A veces las columnas te hablan antes de ser escritas. Por un lado, digamos el derecho, la mía me anima a escribir del Aristófanes de Els Joglars, y de cómo parodian ese reguero de conceptos que, de tanto repetirlos, se han desgastado igual que unos tejanos. Apelamos a la empatía las veinticuatro horas, marginando palabras que antes la comunicaban sin tanta pretensión, como cercanía o comprensión. Y ahí está la simpatía, esa cualidad efervescente arrinconada en nuestro mundo de empáticos antipáticos que, en su asunción de la moral dominante, uniformizan el pensamiento, a menudo tan global e intrascendente como esas cadenas de tiendas de camisetas replicadas.

El grupo teatral, en ¡Que salga Aristófanes! , se sirve de la cara B del teatro clásico, un contra-Sócrates y contra-Eurípides que, sin pretenderlo, inspiraría a generaciones de feministas: en su Lisístrata , las mujeres se declaran en huelga sexual hasta que se alcance la paz. La función, con un gigante Fontserè al mando, arremete también contra los derechos de los animales, la cancelación de artistas poco ejemplares, el lenguaje inclusivo, la sostenibilidad, las falsas denuncias de acoso –aunque los datos demuestren que son una anécdota– y hasta que exista un Ministerio de Cultura ¡y Deporte! Qué saludable ejercicio democrático es la crítica, y más aún cuando la sátira mezcla ruido con Schubert.

En cambio, por la izquierda, la columna me pide que repase los premios Goya, que reunieron todos los ingredientes del llamado pensamiento woke : la desigualdad de las mujeres, la galopante deshumanización de un mundo que ahoga al náufrago en lugar de salvarlo, los patrones abusones aplaudidos todavía por la moral del patriarcado o la necesaria pedagogía del perdón. El espectáculo nos ofrecía un espejo hiperbólico en el que unos se reconocían y otros se enajenaban.

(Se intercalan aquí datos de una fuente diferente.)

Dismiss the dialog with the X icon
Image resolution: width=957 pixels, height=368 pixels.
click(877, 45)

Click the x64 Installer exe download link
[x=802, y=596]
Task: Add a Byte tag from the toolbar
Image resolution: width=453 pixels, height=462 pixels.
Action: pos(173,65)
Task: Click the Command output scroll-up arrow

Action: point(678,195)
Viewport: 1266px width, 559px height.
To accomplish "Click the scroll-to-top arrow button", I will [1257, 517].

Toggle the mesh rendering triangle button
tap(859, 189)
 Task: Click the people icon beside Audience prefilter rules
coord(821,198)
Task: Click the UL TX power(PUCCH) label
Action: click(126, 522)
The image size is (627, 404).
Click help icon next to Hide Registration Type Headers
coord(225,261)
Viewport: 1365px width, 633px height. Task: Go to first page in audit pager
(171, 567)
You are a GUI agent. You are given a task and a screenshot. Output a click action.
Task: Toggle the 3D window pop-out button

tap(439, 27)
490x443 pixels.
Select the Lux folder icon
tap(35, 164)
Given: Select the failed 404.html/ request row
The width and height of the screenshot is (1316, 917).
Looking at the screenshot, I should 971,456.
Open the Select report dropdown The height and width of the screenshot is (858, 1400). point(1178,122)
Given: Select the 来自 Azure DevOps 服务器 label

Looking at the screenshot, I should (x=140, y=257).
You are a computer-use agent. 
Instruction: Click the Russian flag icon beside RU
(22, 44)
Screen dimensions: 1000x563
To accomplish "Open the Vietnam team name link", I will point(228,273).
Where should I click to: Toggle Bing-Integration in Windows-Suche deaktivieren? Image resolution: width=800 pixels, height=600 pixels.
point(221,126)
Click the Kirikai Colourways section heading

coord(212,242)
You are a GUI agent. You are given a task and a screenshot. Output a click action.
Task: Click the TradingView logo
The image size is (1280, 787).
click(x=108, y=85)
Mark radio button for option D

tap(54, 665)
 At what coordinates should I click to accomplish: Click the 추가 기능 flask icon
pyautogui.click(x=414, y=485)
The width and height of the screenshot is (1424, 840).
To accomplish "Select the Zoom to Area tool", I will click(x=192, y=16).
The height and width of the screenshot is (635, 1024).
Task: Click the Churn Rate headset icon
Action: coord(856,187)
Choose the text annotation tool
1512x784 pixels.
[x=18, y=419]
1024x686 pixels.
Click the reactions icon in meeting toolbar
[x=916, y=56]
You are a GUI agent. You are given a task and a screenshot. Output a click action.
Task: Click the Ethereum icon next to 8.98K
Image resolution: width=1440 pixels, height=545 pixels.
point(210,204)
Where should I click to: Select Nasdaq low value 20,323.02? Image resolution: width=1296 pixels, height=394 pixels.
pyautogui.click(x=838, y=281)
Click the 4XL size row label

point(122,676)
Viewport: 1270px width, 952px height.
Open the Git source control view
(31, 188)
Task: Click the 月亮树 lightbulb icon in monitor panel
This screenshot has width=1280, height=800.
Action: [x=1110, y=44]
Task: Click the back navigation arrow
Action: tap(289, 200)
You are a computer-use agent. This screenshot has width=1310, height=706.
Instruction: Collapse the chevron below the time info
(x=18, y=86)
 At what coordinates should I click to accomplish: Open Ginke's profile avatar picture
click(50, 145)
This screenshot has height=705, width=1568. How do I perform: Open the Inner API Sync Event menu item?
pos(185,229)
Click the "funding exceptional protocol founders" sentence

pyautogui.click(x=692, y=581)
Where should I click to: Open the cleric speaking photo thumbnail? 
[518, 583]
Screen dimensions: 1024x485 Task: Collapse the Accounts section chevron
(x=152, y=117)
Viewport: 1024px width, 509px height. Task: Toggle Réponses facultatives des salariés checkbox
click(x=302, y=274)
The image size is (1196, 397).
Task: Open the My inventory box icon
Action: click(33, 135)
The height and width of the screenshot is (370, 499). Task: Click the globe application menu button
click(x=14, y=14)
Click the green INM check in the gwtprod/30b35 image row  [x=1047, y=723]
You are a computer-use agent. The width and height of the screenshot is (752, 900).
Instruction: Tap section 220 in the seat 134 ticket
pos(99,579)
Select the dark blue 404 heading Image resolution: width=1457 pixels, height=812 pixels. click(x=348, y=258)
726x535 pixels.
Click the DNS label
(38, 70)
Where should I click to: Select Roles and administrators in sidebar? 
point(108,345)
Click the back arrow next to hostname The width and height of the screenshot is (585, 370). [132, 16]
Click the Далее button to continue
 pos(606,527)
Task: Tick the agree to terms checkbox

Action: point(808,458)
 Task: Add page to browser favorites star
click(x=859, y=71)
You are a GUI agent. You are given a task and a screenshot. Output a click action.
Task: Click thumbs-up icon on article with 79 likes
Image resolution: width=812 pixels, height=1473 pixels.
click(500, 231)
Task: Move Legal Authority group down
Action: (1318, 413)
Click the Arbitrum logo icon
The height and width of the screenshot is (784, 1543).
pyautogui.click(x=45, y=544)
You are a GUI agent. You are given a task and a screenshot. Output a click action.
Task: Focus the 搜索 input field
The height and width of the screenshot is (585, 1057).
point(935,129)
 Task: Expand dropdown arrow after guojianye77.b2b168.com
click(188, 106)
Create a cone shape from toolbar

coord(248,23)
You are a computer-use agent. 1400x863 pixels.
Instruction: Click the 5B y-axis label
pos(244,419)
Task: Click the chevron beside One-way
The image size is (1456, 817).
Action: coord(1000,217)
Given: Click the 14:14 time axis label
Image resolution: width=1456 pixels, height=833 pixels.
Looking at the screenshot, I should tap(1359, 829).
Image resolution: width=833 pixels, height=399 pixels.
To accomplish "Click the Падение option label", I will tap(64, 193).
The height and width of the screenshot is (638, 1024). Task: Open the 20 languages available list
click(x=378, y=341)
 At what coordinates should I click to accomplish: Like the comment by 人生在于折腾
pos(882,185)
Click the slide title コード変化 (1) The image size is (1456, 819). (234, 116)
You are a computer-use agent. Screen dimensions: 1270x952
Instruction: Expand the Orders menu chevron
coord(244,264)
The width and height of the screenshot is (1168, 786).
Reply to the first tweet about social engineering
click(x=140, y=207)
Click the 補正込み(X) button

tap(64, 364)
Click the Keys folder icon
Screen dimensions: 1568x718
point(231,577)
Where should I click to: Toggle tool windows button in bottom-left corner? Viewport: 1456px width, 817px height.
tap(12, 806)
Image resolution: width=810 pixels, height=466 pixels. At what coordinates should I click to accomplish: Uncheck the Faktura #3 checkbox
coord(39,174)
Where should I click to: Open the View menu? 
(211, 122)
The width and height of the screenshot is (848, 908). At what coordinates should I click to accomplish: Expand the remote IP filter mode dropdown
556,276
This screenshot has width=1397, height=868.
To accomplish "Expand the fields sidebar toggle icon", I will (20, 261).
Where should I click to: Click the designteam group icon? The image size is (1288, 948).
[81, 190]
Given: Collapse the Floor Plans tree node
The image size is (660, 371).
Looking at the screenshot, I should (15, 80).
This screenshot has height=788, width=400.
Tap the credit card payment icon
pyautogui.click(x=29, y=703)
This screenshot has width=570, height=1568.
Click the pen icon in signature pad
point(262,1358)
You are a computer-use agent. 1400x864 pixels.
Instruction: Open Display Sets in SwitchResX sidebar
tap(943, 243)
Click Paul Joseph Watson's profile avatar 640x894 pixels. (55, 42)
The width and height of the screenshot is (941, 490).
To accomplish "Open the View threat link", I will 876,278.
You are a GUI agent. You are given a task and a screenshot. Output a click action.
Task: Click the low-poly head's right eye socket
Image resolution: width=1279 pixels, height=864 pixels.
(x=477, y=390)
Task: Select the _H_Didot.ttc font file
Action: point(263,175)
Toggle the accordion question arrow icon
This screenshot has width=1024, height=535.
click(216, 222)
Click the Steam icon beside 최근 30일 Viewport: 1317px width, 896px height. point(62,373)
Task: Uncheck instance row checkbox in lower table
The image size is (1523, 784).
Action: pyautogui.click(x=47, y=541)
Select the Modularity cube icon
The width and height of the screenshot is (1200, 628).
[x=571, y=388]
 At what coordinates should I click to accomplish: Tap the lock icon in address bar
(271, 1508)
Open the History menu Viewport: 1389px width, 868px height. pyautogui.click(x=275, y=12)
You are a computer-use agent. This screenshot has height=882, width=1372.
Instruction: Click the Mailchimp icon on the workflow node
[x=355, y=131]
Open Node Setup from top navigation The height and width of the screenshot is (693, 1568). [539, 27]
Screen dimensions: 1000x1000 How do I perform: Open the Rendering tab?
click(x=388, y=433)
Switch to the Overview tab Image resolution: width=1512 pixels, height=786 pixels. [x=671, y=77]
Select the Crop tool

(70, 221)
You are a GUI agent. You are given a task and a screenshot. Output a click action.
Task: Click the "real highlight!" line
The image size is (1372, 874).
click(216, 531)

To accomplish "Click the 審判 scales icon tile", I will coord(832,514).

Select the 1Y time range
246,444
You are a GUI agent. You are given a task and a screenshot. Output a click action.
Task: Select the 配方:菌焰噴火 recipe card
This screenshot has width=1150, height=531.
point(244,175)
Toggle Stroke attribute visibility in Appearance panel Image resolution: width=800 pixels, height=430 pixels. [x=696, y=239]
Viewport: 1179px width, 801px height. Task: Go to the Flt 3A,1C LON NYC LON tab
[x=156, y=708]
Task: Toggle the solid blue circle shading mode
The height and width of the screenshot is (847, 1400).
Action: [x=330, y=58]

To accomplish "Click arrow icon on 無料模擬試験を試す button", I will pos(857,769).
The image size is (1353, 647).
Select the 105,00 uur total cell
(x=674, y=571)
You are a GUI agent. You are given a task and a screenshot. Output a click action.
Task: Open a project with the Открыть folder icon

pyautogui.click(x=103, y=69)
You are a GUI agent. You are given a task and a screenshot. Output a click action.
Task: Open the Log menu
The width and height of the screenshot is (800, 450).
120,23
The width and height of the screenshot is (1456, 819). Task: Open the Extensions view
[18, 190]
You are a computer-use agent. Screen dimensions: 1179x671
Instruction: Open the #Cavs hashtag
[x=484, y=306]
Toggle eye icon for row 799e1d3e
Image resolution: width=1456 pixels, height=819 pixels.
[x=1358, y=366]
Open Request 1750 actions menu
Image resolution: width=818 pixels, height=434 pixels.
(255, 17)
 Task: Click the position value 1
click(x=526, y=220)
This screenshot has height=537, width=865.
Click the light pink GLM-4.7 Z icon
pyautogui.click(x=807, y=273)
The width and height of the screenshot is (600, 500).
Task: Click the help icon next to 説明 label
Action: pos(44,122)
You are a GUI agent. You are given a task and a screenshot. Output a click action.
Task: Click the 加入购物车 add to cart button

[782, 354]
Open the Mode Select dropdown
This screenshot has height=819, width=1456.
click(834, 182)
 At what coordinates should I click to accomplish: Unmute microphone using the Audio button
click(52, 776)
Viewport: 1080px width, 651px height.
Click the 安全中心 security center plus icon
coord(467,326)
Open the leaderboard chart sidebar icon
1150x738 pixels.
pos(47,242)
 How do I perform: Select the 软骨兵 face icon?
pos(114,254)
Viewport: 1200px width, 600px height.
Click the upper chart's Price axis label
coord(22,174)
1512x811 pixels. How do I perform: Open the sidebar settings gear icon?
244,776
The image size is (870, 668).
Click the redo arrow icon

“El tiempo está fuera de quicio”, exclama Hamlet. El fantasma del horizonte perdido ya planeaba en Shakespeare, y solo ha ido mudando de sábana. Hoy, sorprende aquel pensamiento de Virginia Woolf cuando anotó que hubo un día –ella lo fechó en 1910– en que el carácter humano cambió. Hoy en día seguimos pensando lo mismo, enrocados en la polarización de los bandos, atentos a la pretendida superioridad moral de la izquierda y al negacionismo de una derecha que satiriza las transformaciones de la experiencia sensible. Los tiempos están descoyuntados, sí, como siempre, por ello temblamos cuando se abren los escenarios, sea por la derecha o por la izquierda.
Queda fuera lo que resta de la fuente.